# Interactive Dashboard with HoloViz

| Date | User | Change Type | Remarks |  
| ---- | ---- | ----------- | ------- |
| 20/03/2025   | Martin | Create  | Created notebook | 
| 21/03/2025   | Martin | Create  | Completed data cleaning process | 
| 22/03/2025   | Martin | Create  | Completed data cleaning process | 

# Content

* [Introduction](#introduction)
* [Setup](#setup)
* [The Data](#the-data)
* [The Dashboard](#the-dashboard)

# Introduction

This notebook complements the associated article to create interactive dashboards using components from the HoloViz Suite, more specifically, Panel and hvPlot. These are data visualisations that allow for user interaction to dive deeper into the data.
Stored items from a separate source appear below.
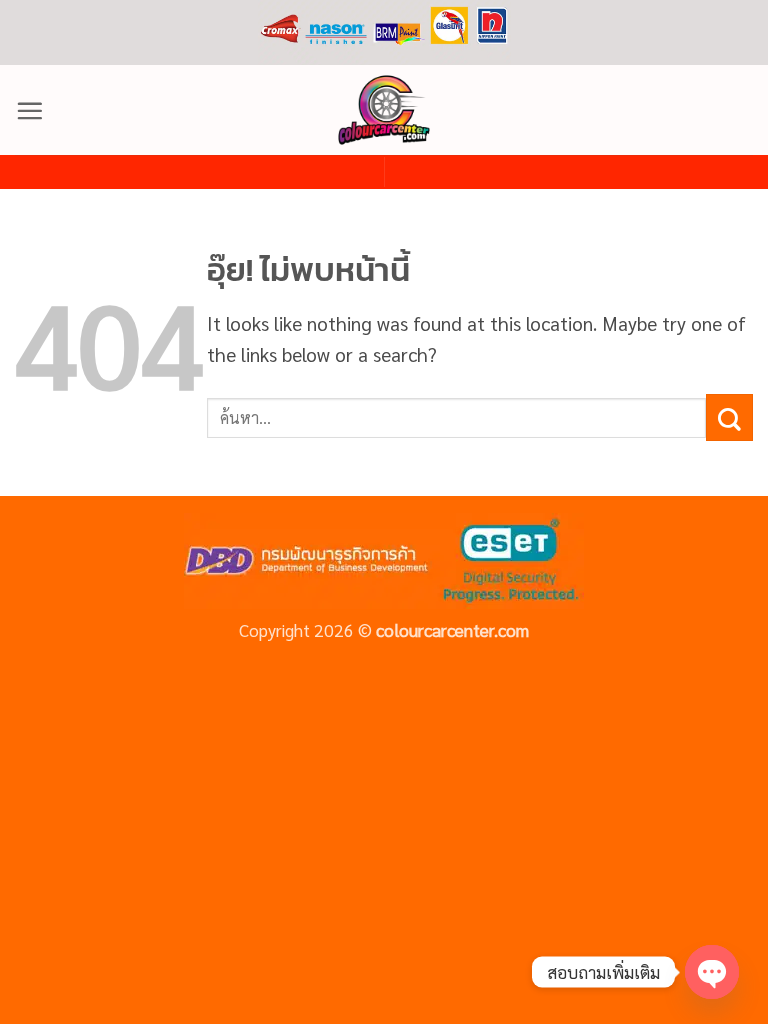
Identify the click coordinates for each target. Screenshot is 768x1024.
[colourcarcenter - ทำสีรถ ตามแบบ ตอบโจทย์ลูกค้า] (384, 110)
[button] (29, 110)
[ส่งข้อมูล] (729, 417)
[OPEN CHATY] (712, 972)
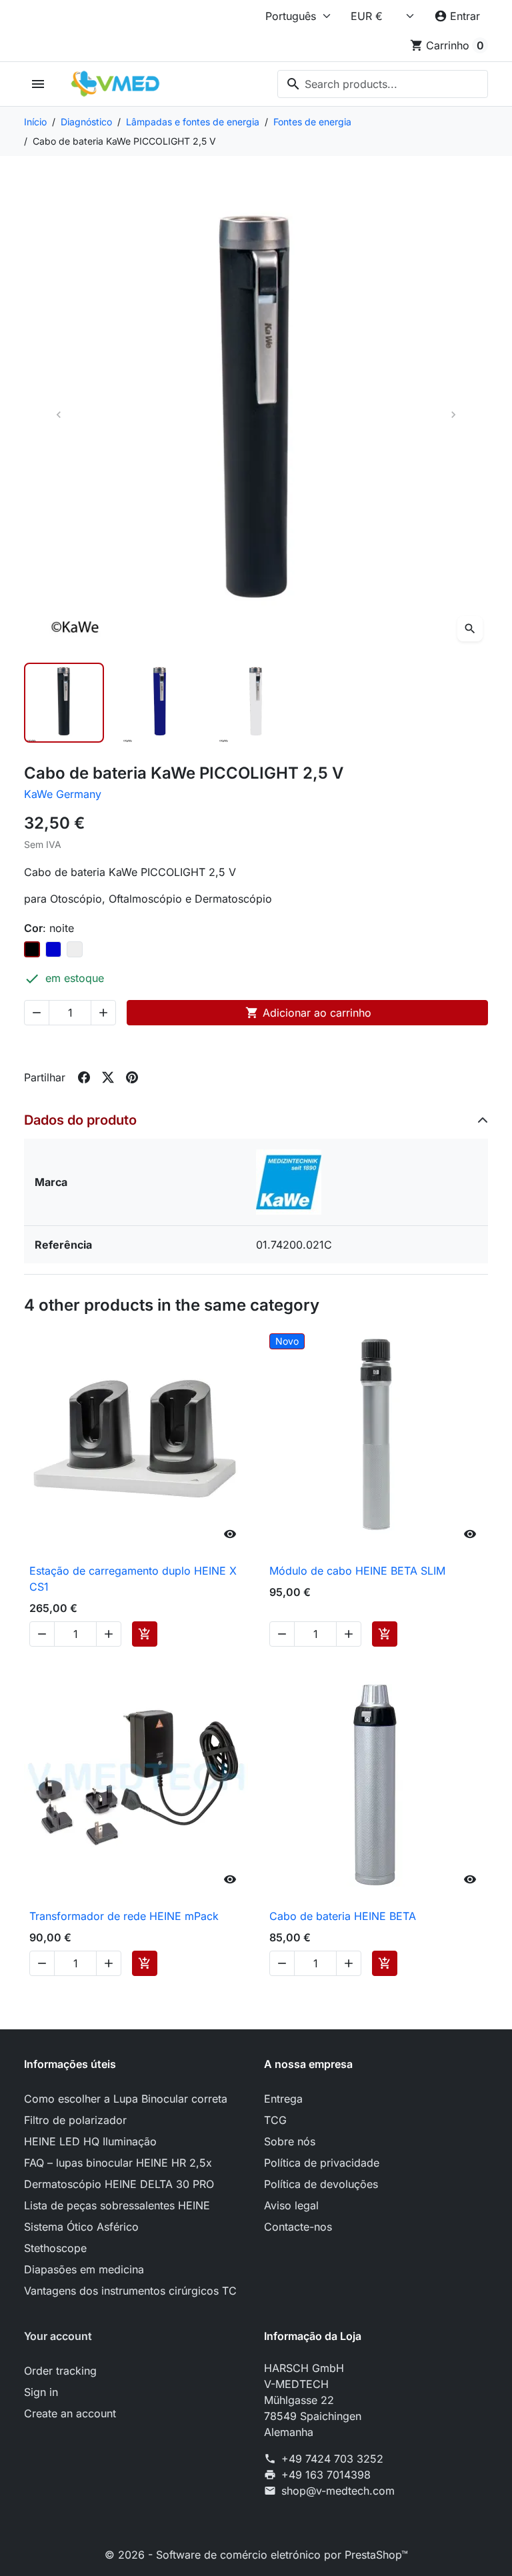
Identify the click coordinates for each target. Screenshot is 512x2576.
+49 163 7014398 (326, 2474)
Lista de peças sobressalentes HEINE (117, 2205)
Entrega (283, 2098)
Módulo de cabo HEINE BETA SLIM (357, 1570)
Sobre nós (289, 2141)
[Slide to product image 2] (160, 703)
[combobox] (382, 84)
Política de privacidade (321, 2162)
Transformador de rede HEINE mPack (124, 1916)
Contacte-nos (298, 2226)
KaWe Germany (62, 794)
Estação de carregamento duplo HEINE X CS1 (133, 1578)
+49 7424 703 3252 (332, 2458)
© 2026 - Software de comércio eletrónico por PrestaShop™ (256, 2554)
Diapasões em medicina (84, 2269)
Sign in (41, 2392)
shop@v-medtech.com (338, 2490)
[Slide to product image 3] (256, 703)
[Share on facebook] (84, 1077)
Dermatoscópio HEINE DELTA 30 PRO (119, 2184)
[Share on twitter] (108, 1077)
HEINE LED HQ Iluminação (90, 2141)
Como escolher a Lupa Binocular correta (125, 2098)
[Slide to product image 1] (64, 703)
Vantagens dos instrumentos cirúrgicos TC (130, 2290)
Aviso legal (291, 2205)
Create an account (70, 2413)
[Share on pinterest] (132, 1077)
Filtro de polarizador (75, 2120)
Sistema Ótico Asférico (81, 2226)
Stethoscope (55, 2248)
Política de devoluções (321, 2184)
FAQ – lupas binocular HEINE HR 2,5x (118, 2162)
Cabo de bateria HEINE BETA (342, 1916)
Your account (58, 2336)
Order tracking (60, 2370)
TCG (275, 2120)
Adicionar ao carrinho (308, 1012)
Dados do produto (80, 1120)
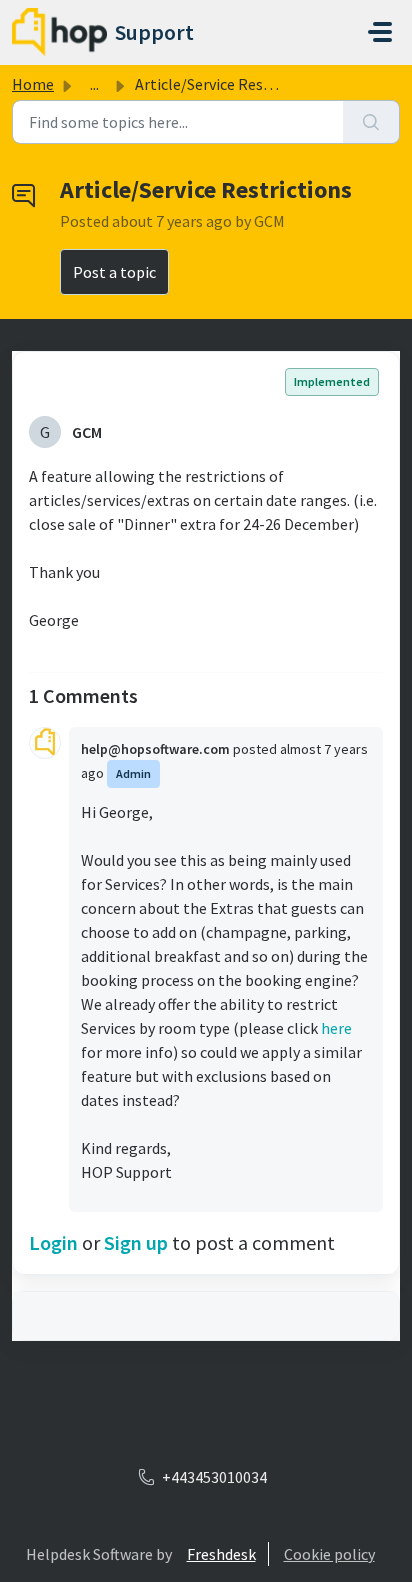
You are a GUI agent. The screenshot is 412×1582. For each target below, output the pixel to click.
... (94, 84)
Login (53, 1242)
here (336, 1028)
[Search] (371, 122)
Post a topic (114, 272)
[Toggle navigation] (380, 32)
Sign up (136, 1242)
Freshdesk (221, 1554)
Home (33, 84)
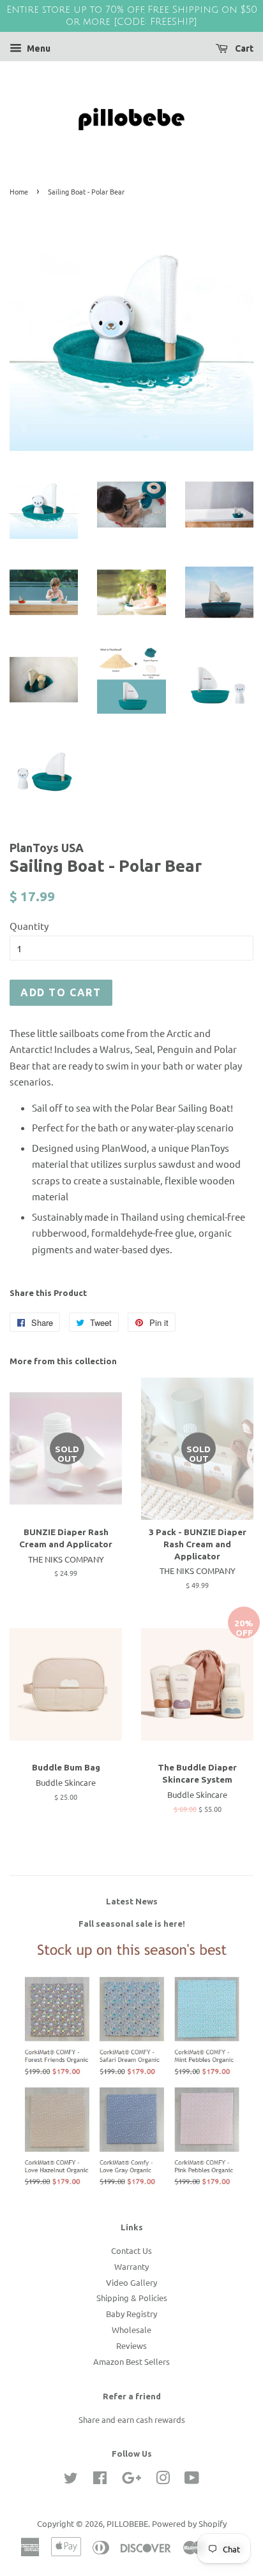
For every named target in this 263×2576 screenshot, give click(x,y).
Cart (243, 48)
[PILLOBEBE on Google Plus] (131, 2480)
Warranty (131, 2266)
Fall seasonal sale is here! (132, 1923)
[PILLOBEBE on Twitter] (71, 2480)
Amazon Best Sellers (131, 2361)
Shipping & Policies (131, 2297)
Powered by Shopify (189, 2523)
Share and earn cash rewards (132, 2419)
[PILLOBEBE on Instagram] (163, 2480)
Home (19, 191)
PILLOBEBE (127, 2523)
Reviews (131, 2345)
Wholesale (131, 2329)
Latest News (132, 1901)
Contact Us (131, 2250)
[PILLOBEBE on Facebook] (100, 2480)
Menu (37, 48)
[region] (131, 16)
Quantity (29, 926)
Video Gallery (131, 2282)
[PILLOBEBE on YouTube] (191, 2480)
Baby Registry (131, 2313)
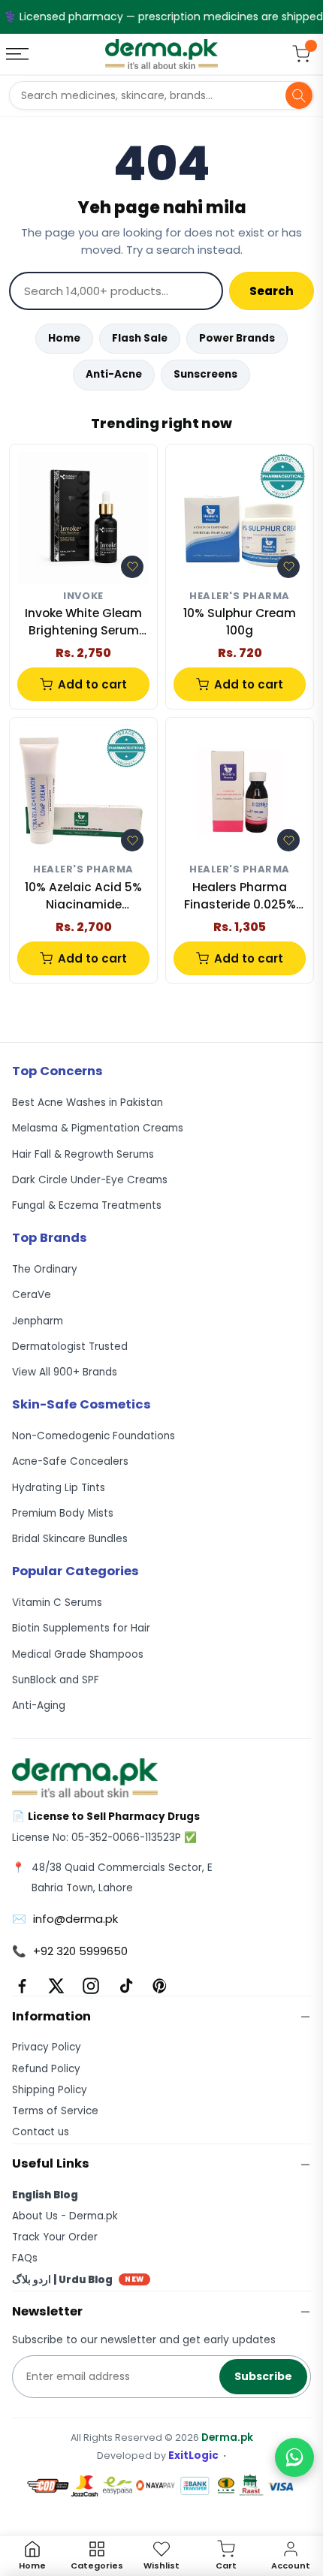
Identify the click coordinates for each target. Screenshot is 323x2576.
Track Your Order (55, 2237)
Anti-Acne (114, 374)
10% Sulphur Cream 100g (239, 621)
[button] (132, 567)
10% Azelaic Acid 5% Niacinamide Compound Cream (83, 896)
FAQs (25, 2258)
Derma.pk (227, 2437)
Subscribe (263, 2376)
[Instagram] (91, 1986)
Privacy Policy (46, 2047)
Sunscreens (205, 374)
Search (271, 291)
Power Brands (237, 338)
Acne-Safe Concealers (70, 1461)
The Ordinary (44, 1269)
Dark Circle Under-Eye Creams (90, 1180)
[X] (56, 1986)
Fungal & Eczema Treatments (87, 1205)
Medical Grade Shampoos (77, 1654)
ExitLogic (193, 2455)
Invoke (83, 596)
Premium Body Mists (62, 1513)
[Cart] (301, 54)
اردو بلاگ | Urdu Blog (78, 2280)
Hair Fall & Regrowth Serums (83, 1154)
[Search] (298, 95)
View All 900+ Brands (64, 1372)
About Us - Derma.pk (65, 2216)
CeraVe (31, 1295)
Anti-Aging (38, 1705)
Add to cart (92, 684)
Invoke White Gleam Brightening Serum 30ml (83, 622)
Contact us (40, 2132)
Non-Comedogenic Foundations (93, 1436)
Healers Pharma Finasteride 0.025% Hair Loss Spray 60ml (240, 896)
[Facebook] (22, 1986)
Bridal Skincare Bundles (70, 1539)
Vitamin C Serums (57, 1602)
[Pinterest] (160, 1986)
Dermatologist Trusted (70, 1346)
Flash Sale (140, 338)
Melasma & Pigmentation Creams (97, 1128)
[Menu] (19, 54)
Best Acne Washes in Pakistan (87, 1102)
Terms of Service (55, 2111)
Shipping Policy (49, 2090)
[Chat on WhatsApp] (294, 2457)
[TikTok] (125, 1986)
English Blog (45, 2195)
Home (64, 338)
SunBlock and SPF (55, 1680)
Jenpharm (37, 1321)
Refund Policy (46, 2069)
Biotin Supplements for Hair (81, 1628)
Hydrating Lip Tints (58, 1488)
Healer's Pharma (239, 596)
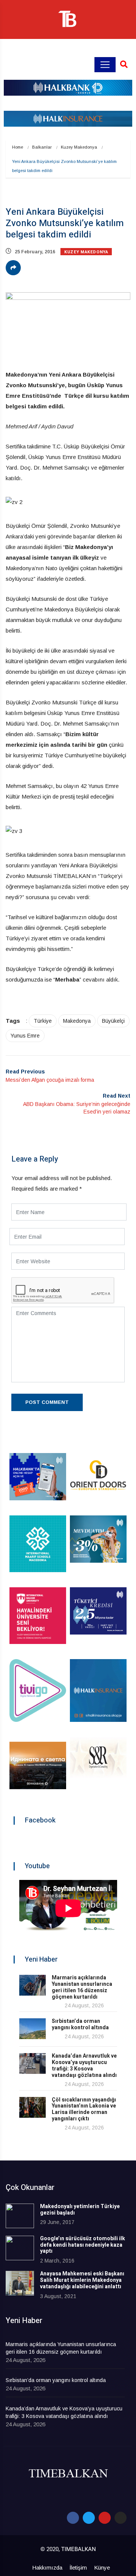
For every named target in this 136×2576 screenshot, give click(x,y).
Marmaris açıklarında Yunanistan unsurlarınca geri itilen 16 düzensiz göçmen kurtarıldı (82, 1987)
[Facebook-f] (73, 2518)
In this tutorial, we will perform some data cleaning prior to the visualisation tutorial and explore the Graduate Employment Survey (GES) conducted by Universities in Singapore from 2013-2022.

# Setup

If you have `poetry` installed you can install install dependencies directly after cloning the project:

```
poetry install
```

Otherwise you can use the `requirements.txt` inside the repo using `pip` after creating a virtual environment

```
pip install -r requirements.txt
```

# The Data

_More details about the data can be found in the article or from the [source](https://data.gov.sg/datasets/d_3c55210de27fcccda2ed0c63fdd2b352/view)_

The Graduate Employment Survey (GES) is jointly conducted by NTU, NUS, SMU, SIT, SUTD and SUSS (Universities in Singapore) annually to survey the employment conditions of graduates about six months after their final examinations. The results are published by the Ministry of Education (MOE)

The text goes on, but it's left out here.